Could you copy out every line of the data where the word "computer" occurs?

-- Opening Marker --

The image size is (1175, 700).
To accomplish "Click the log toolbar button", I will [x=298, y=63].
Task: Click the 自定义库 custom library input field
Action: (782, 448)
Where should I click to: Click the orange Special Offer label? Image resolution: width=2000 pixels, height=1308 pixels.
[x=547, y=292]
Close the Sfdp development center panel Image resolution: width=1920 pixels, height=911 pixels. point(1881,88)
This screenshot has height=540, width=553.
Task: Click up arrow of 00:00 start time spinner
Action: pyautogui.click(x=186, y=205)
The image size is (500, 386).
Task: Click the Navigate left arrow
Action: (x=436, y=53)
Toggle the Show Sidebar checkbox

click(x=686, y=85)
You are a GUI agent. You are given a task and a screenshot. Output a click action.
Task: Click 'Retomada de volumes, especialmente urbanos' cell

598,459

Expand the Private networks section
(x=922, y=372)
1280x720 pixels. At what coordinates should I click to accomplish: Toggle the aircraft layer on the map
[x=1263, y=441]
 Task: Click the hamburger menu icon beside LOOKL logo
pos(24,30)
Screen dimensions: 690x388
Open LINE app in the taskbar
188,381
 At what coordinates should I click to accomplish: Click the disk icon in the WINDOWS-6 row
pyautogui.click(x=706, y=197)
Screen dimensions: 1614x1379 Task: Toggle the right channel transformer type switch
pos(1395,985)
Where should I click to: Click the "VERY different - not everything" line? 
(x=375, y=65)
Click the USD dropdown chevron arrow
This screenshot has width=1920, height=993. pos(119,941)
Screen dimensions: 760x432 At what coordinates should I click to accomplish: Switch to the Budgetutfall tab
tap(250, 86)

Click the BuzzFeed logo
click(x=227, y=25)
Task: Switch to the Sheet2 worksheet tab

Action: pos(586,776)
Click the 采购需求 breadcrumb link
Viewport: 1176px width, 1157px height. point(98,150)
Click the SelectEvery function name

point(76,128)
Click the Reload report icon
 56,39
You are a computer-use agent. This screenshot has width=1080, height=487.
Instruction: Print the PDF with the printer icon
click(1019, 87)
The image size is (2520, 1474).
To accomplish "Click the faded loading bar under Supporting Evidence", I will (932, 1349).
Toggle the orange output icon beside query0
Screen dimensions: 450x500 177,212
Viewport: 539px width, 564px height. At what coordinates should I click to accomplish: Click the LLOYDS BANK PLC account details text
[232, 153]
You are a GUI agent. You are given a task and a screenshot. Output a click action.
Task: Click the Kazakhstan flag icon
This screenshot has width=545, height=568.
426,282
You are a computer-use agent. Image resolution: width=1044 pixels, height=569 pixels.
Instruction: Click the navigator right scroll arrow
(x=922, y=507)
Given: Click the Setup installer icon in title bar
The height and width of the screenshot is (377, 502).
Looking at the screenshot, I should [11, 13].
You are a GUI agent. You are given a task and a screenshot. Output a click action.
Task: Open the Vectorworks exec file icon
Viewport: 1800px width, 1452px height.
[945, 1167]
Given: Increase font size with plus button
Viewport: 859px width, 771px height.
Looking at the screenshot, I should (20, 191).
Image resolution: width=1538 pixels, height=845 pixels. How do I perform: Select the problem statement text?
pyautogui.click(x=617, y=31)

-- Closing Marker --

# [ANSWER SECTION]
You are a computer-use agent. This screenshot has width=1080, height=487.
You are a computer-use agent. Image resolution: width=1044 pixels, height=569 pixels.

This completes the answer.